Just outside the Student Commons area on the second floor of the Virginia Tech Carilion School of Medicine is a memorial wall honoring the life of Caroline Osborne, a member of the school’s charter class, who passed away while earning her degree. The wall displays pictures of Osborne, some of her writings and artwork, and a quilt her classmates had made out of the embroidered pockets from their white coats.

“Every day when I walk down the hall, I see Caroline, and I’m reminded to pay it forward to be the kind of physician I know she would have been,” said Celine Marlin Andrews, a first-year student and recipient of the Caroline Osborne Memorial Scholarship created by her family as a remembrance. “Receiving the scholarship has made such an unbelievable impact on me. I want to make the most of my time here at VTC.”

A life of service to others was instilled in Marlin Andrews at an early age. Growing up in a small town in Pennsylvania, she attended a school focused on developing students’ intellectual, artistic, and practical skills in an integrated and holistic manner.

“Part of our educational experience was to engage with the community and give back to those less fortunate,” she said. “So, I’ve been volunteering and giving back to the community for a long time. I knew growing up that I wanted to lead a life of service to others and to make giving back a full-time commitment.”

It was a high school biology class that first set the wheels in motion that she might want to pursue a career in medicine.

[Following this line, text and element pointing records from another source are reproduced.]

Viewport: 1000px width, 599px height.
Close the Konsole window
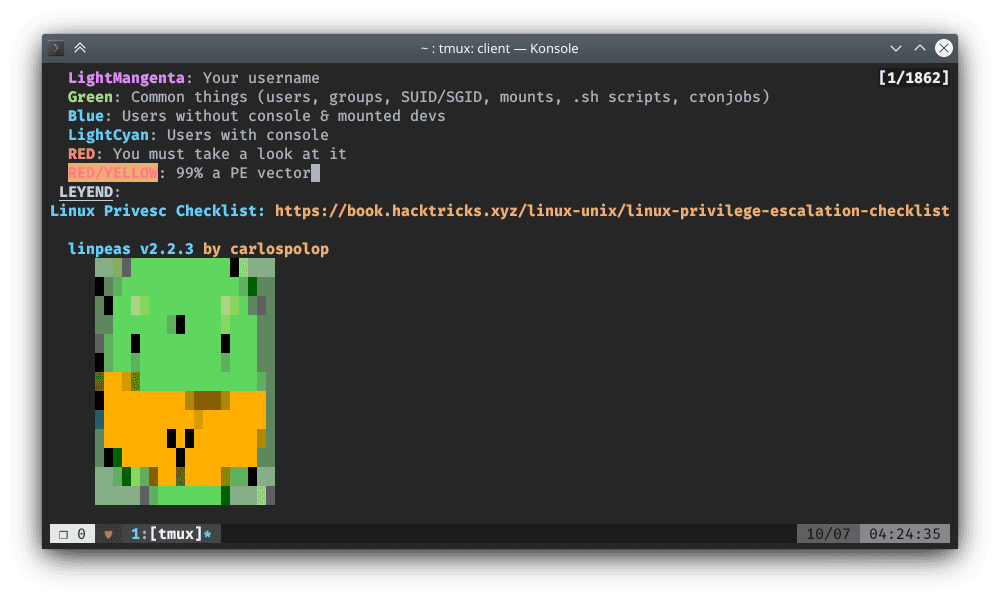(943, 48)
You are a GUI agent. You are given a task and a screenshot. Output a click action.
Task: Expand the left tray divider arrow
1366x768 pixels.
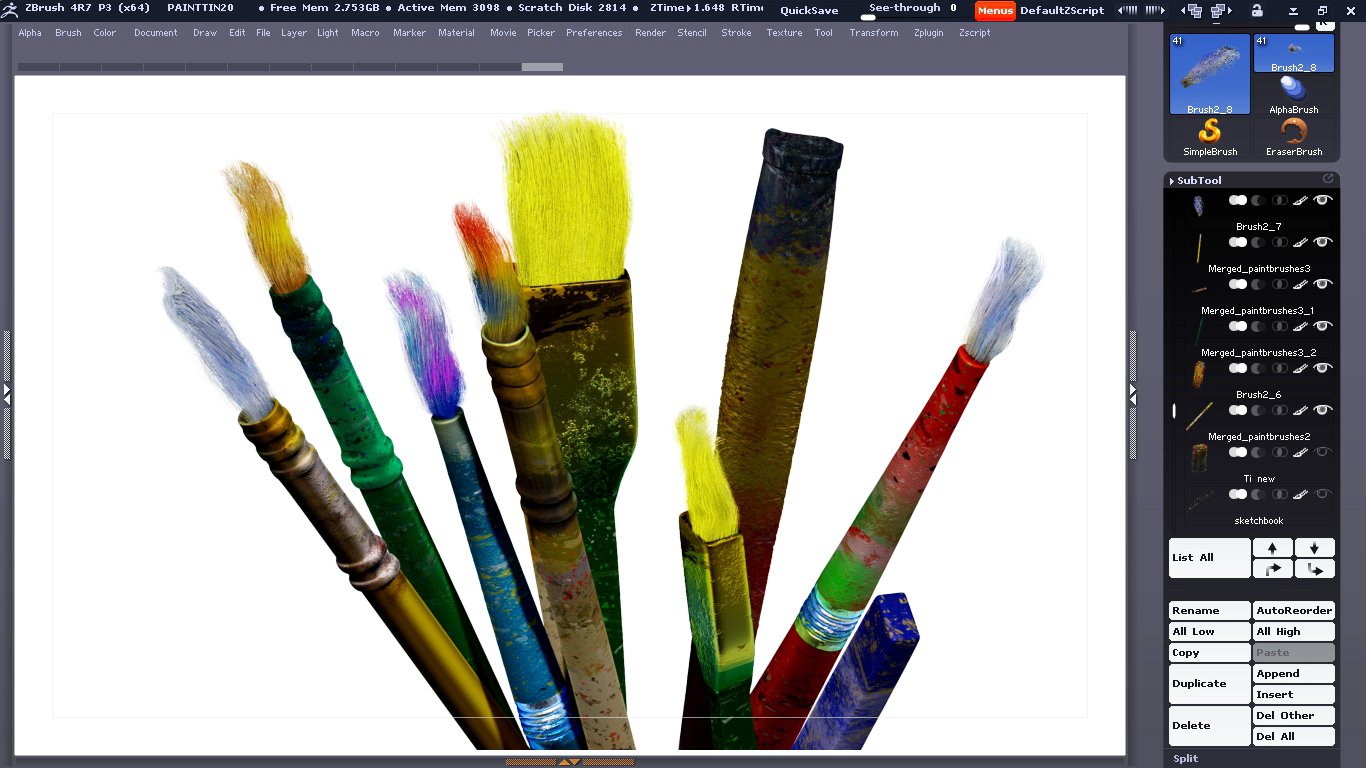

“I decided before I went to college that I wanted to blend my new love for science with my passion to give back to others, and the best way for me to do that was in medicine,” Marlin Andrews said. “It’s been pretty focused from here on out.”

But before college, she took a bold step and spent a year in France immersed in part of her heritage. As a first-generation American, Marlin Andrews thought it was important to learn more about her roots. Her mother is from Barbados, and her maternal grandfather is from France. While overseas, she enrolled in a cultural immersion program at a local university and took a job as a live-in nanny.

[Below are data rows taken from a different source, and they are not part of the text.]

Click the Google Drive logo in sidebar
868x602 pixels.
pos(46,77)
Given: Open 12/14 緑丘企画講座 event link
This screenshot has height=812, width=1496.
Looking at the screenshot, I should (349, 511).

“That year taught me how to step outside my comfort zone and to approach all situations in life with an open mind,” she said.  I’ve worked to incorporate bringing an open mind to my daily life, and I plan to continue broadening my horizons, educationally and culturally.”

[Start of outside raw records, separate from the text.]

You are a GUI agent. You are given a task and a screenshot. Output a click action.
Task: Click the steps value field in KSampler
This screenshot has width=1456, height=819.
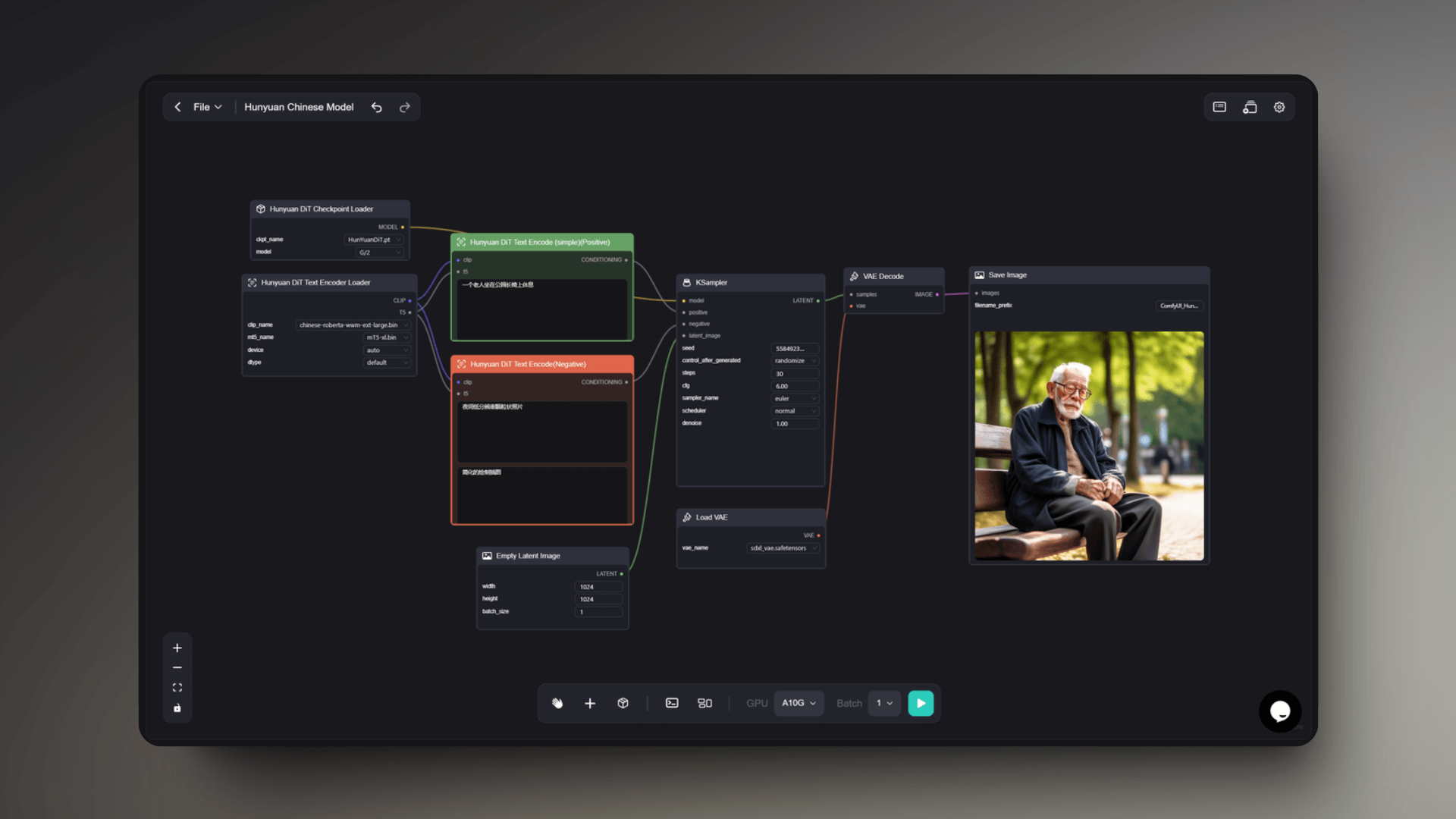795,374
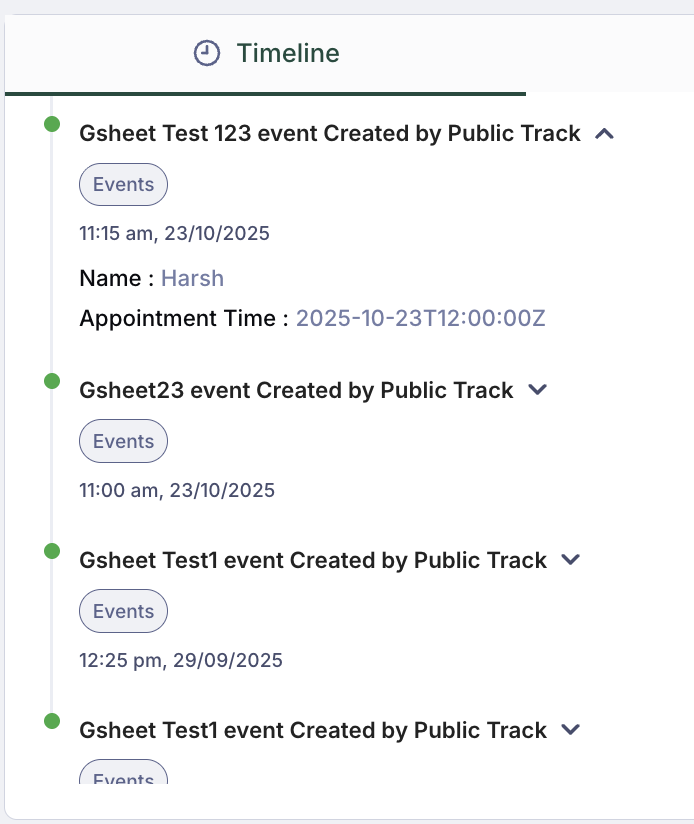This screenshot has height=824, width=694.
Task: Click the clock icon beside Timeline
Action: pyautogui.click(x=206, y=53)
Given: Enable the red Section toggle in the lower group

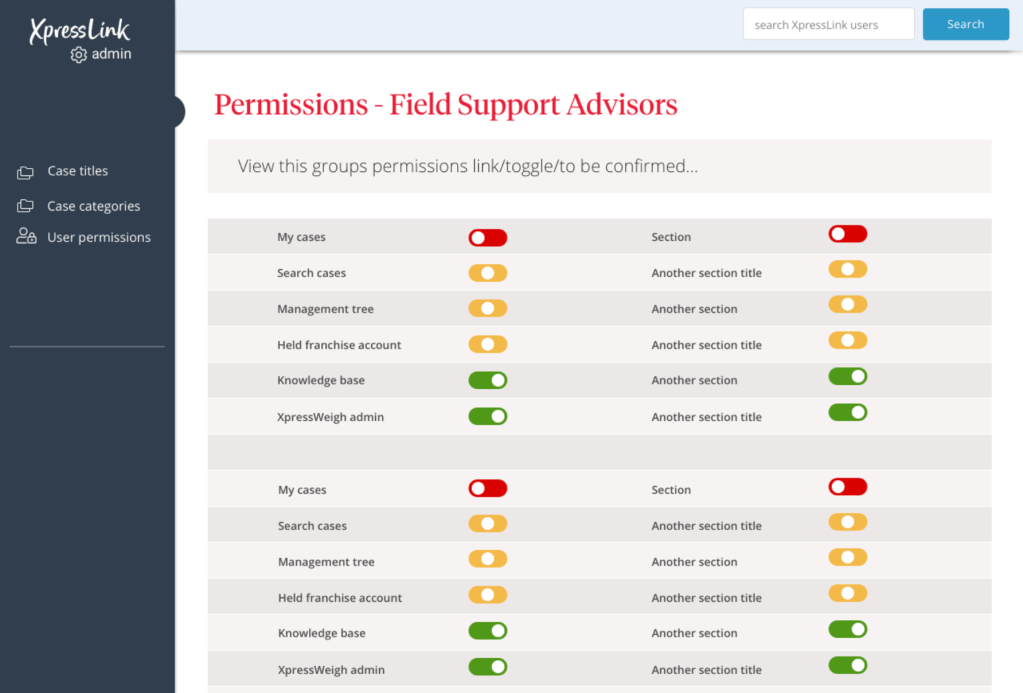Looking at the screenshot, I should [x=847, y=487].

A graduate of Colgate University, where she double majored in biology and English, Marlin Andrews was recognized multiple times with the Dean’s Award with Distinction for Academic Excellence.

Before starting medical school, she worked at the National Institutes of Health for two years in the field of genetic research relating to RNA. Her research accomplishments include being co-author on a journal article that will be coming out soon and first author on an article that will be published next year. The Virginia Tech Carilion School of Medicine made it onto her short list of medical schools because of its strong research program.

“Part of me considered getting a Ph.D. instead of an M.D.,” she said. “But I quickly nixed that idea because I really like working with people. That’s definitely why I’m going into the health care field.”

At the Virginia Tech Carilion School of Medicine, all students work alongside a research mentor to complete a four-year longitudinal research project of publishable quality in an academic journal. Marlin Andrews plans to conduct research in gynecological oncology, possibly looking at ways to preserve a woman’s fertility after undergoing cancer treatment.

“I’m really interested in finding ways for women to hold onto that hope,” she said.

Although keeping an open mind, Marlin Andrews may pursue a similar field clinically.

“I’m not sure what kind of doctor I’m going to turn out to be,” she said. “But I really do enjoy working with female patient populations and the relationships I would build and the research I would be doing in that field.”